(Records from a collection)
=======
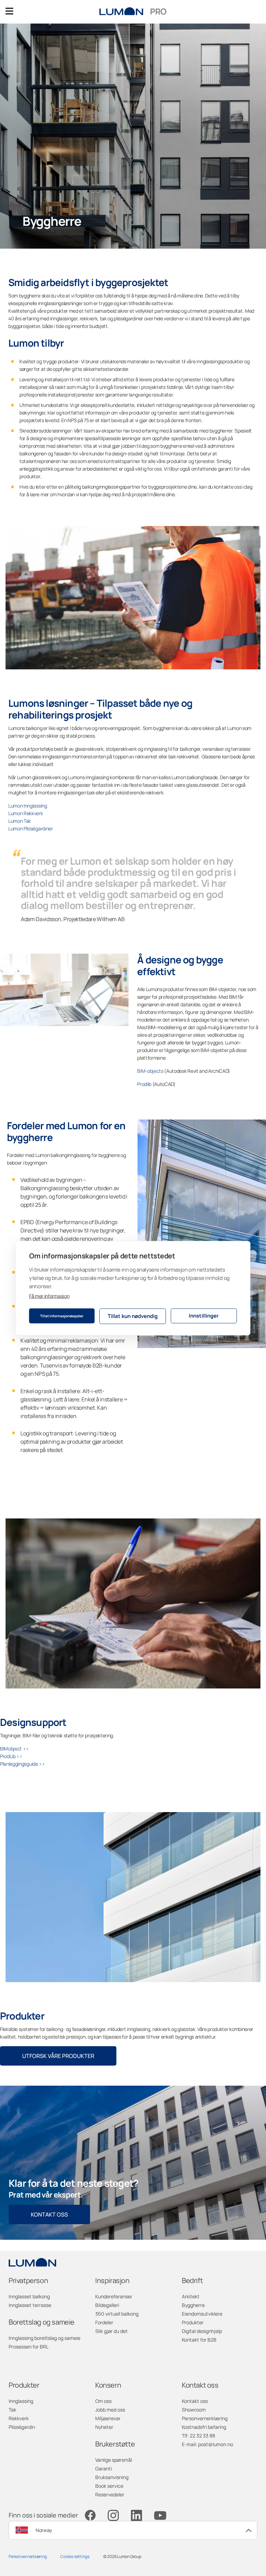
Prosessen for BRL (28, 2346)
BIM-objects (150, 1071)
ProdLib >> (11, 1756)
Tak (12, 2409)
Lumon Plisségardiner (30, 828)
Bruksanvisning (111, 2477)
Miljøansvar (108, 2418)
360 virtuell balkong (117, 2313)
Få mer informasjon (49, 1295)
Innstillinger (204, 1315)
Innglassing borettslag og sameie (44, 2338)
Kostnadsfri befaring (204, 2427)
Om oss (103, 2401)
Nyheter (104, 2427)
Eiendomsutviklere (202, 2313)
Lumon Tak (19, 821)
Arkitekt (191, 2296)
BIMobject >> (14, 1748)
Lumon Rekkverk (25, 813)
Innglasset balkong (29, 2296)
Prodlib (144, 1084)
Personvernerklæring (205, 2418)
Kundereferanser (113, 2296)
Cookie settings (74, 2556)
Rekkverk (19, 2418)
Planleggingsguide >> (22, 1764)
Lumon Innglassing (27, 805)
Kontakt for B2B (199, 2339)
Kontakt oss (49, 2214)
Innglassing (21, 2401)
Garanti (103, 2468)
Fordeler (104, 2322)
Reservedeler (109, 2494)
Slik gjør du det (111, 2331)
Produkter (193, 2322)
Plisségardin (22, 2427)
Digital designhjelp (202, 2331)
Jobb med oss (110, 2409)
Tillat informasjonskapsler (61, 1315)
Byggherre (193, 2305)
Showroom (194, 2409)
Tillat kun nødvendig (133, 1316)
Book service (109, 2486)
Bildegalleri (107, 2305)
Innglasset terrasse (30, 2305)
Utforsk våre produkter (58, 2056)
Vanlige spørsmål (113, 2460)
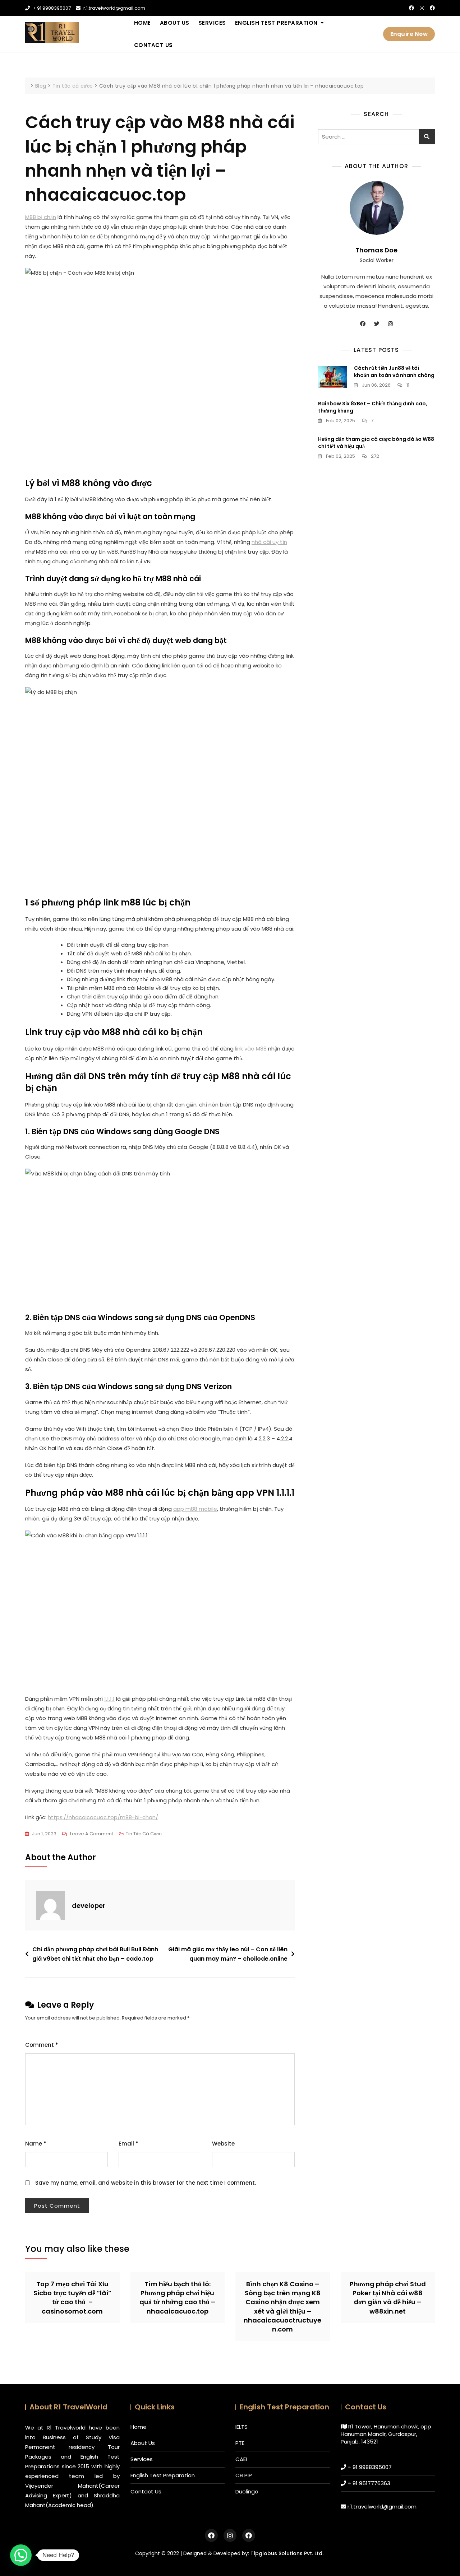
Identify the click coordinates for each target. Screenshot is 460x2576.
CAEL (241, 2459)
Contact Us (153, 45)
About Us (174, 23)
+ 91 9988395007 (51, 8)
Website (223, 2143)
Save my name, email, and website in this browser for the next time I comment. (145, 2182)
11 (407, 385)
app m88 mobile (195, 1509)
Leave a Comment (91, 1834)
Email (128, 2143)
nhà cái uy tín (269, 542)
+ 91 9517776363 (369, 2483)
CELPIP (243, 2475)
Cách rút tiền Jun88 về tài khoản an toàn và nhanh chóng (394, 371)
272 (374, 456)
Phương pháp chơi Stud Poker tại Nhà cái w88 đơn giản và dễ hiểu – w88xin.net (388, 2297)
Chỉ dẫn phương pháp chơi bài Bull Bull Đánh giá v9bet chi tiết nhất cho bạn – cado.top (95, 1954)
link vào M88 (251, 1048)
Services (212, 23)
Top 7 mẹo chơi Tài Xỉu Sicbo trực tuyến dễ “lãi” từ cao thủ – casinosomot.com (72, 2297)
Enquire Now (409, 34)
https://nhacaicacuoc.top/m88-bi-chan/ (103, 1817)
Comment (41, 2045)
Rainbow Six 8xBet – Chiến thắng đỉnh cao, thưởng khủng (372, 407)
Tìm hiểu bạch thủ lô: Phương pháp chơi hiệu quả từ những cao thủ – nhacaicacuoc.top (177, 2297)
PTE (239, 2443)
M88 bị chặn (40, 217)
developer (88, 1905)
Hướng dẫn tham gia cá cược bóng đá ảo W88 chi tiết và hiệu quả (376, 442)
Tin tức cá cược (144, 1833)
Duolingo (246, 2491)
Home (142, 23)
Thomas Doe (376, 250)
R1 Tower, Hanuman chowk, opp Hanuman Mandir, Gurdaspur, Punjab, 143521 (386, 2434)
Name (35, 2143)
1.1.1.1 (109, 1698)
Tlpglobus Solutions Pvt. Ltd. (286, 2553)
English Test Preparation (276, 23)
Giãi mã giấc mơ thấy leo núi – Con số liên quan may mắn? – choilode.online (228, 1954)
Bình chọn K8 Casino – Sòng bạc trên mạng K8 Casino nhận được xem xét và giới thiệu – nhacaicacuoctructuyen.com (282, 2306)
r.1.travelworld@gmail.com (113, 8)
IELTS (241, 2427)
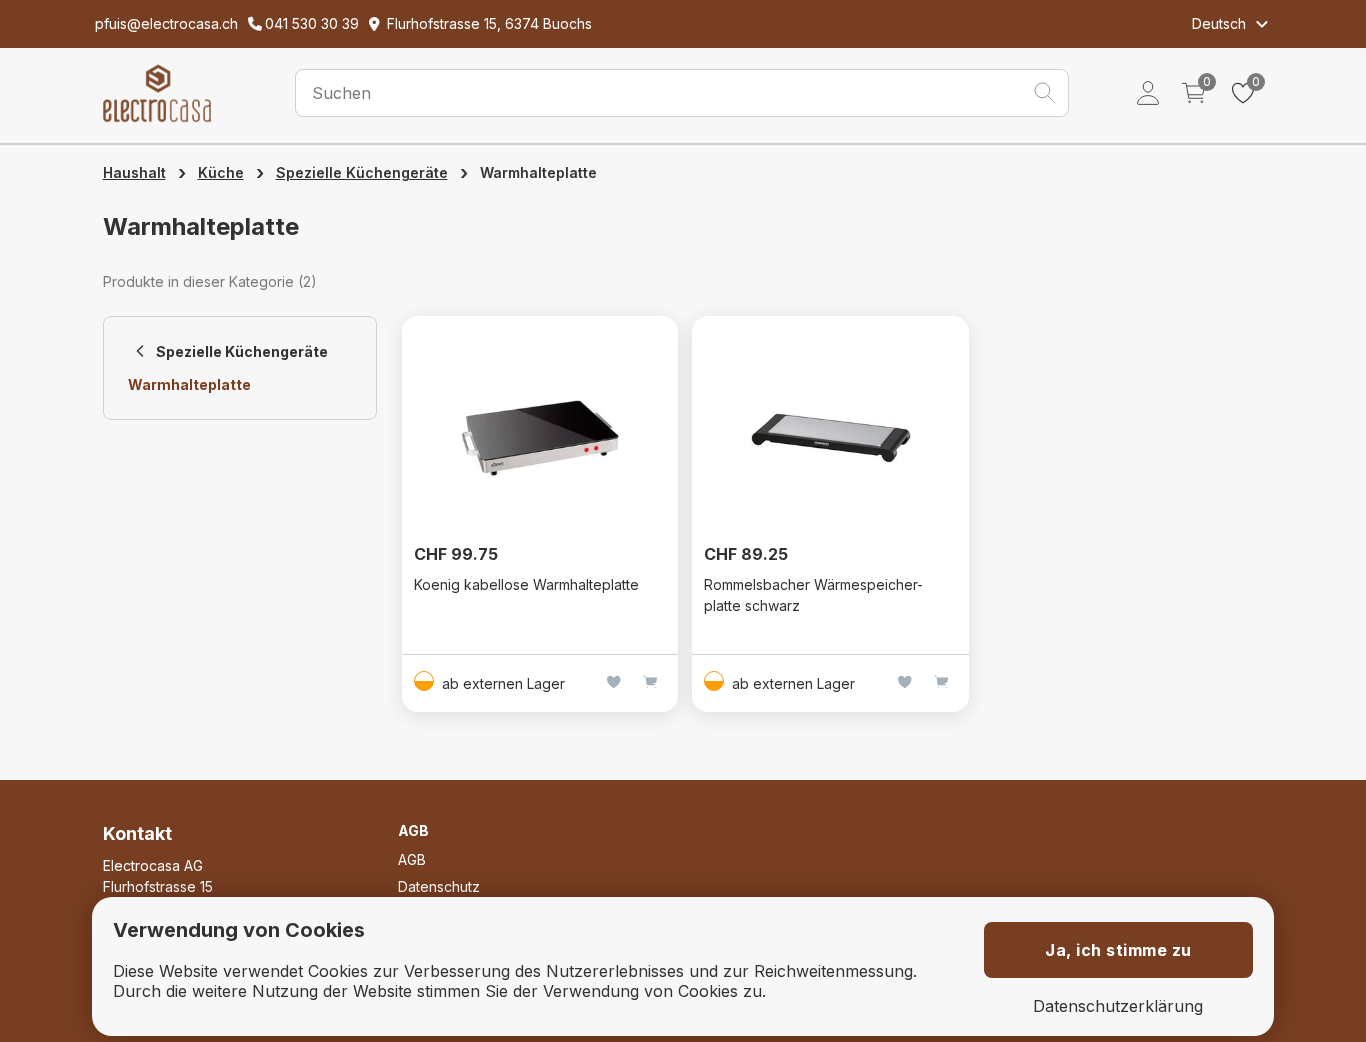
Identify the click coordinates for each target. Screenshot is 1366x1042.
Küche (221, 172)
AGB (412, 859)
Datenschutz (439, 886)
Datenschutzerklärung (1118, 1006)
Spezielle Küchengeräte (362, 172)
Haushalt (134, 172)
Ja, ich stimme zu (1118, 950)
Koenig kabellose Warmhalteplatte (526, 584)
=======
• [Task to carry out]: Without carrying over any picture, write out the entries above once more, exactly.

• [Reply to the task]:
Prosessen for BRL (28, 2346)
BIM-objects (150, 1071)
ProdLib >> (11, 1756)
Tak (12, 2409)
Lumon Plisségardiner (30, 828)
Bruksanvisning (111, 2477)
Miljøansvar (108, 2418)
360 virtuell balkong (117, 2313)
Få mer informasjon (49, 1295)
Innstillinger (204, 1315)
Innglassing borettslag og sameie (44, 2338)
Kostnadsfri befaring (204, 2427)
Om oss (103, 2401)
Nyheter (104, 2427)
Eiendomsutviklere (202, 2313)
Lumon Tak (19, 821)
Arkitekt (191, 2296)
BIMobject >> (14, 1748)
Lumon Rekkverk (25, 813)
Innglasset balkong (29, 2296)
Prodlib (144, 1084)
Personvernerklæring (205, 2418)
Kundereferanser (113, 2296)
Cookie settings (74, 2556)
Rekkverk (19, 2418)
Planleggingsguide >> (22, 1764)
Lumon Innglassing (27, 805)
Kontakt for B2B (199, 2339)
Kontakt oss (49, 2214)
Innglassing (21, 2401)
Garanti (103, 2468)
Fordeler (104, 2322)
Reservedeler (109, 2494)
Slik gjør du det (111, 2331)
Produkter (193, 2322)
Plisségardin (22, 2427)
Digital designhjelp (202, 2331)
Jobb med oss (110, 2409)
Tillat informasjonskapsler (61, 1315)
Byggherre (193, 2305)
Showroom (194, 2409)
Tillat kun nødvendig (133, 1316)
Book service (109, 2486)
Bildegalleri (107, 2305)
Innglasset terrasse (30, 2305)
Utforsk våre produkter (58, 2056)
Vanlige spørsmål (113, 2460)
Identify the click coordinates for each target. Screenshot is 460x2576.
CAEL (241, 2459)
Contact Us (153, 45)
About Us (174, 23)
+ 91 9988395007 (51, 8)
Website (223, 2143)
Save my name, email, and website in this browser for the next time I comment. (145, 2182)
11 (407, 385)
app m88 mobile (195, 1509)
Leave a Comment (91, 1834)
Email (128, 2143)
nhà cái uy tín (269, 542)
+ 91 9517776363 (369, 2483)
CELPIP (243, 2475)
Cách rút tiền Jun88 về tài khoản an toàn và nhanh chóng (394, 371)
272 (374, 456)
Phương pháp chơi Stud Poker tại Nhà cái w88 đơn giản và dễ hiểu – w88xin.net (388, 2297)
Chỉ dẫn phương pháp chơi bài Bull Bull Đánh giá v9bet chi tiết nhất cho bạn – cado.top (95, 1954)
link vào M88 (251, 1048)
Services (212, 23)
Top 7 mẹo chơi Tài Xỉu Sicbo trực tuyến dễ “lãi” từ cao thủ – casinosomot.com (72, 2297)
Enquire Now (409, 34)
https://nhacaicacuoc.top/m88-bi-chan/ (103, 1817)
Comment (41, 2045)
Rainbow Six 8xBet – Chiến thắng đỉnh cao, thưởng khủng (372, 407)
Tìm hiểu bạch thủ lô: Phương pháp chơi hiệu quả từ những cao thủ – nhacaicacuoc.top (177, 2297)
PTE (239, 2443)
M88 bị chặn (40, 217)
developer (88, 1905)
Hướng dẫn tham gia cá cược bóng đá ảo W88 chi tiết và hiệu quả (376, 442)
Tin tức cá cược (144, 1833)
Duolingo (246, 2491)
Home (142, 23)
Thomas Doe (376, 250)
R1 Tower, Hanuman chowk, opp Hanuman Mandir, Gurdaspur, Punjab, 143521 (386, 2434)
Name (35, 2143)
1.1.1.1 (109, 1698)
Tlpglobus Solutions Pvt. Ltd. (286, 2553)
English Test Preparation (276, 23)
Giãi mã giấc mơ thấy leo núi – Con số liên quan may mắn? – choilode.online (228, 1954)
Bình chọn K8 Casino – Sòng bạc trên mạng K8 Casino nhận được xem xét và giới thiệu – nhacaicacuoctructuyen.com (282, 2306)
r.1.travelworld@gmail.com (113, 8)
IELTS (241, 2427)
Identify the click coordinates for each target. Screenshot is 1366x1042.
Küche (221, 172)
AGB (412, 859)
Datenschutz (439, 886)
Datenschutzerklärung (1118, 1006)
Spezielle Küchengeräte (362, 172)
Haushalt (134, 172)
Ja, ich stimme zu (1118, 950)
Koenig kabellose Warmhalteplatte (526, 584)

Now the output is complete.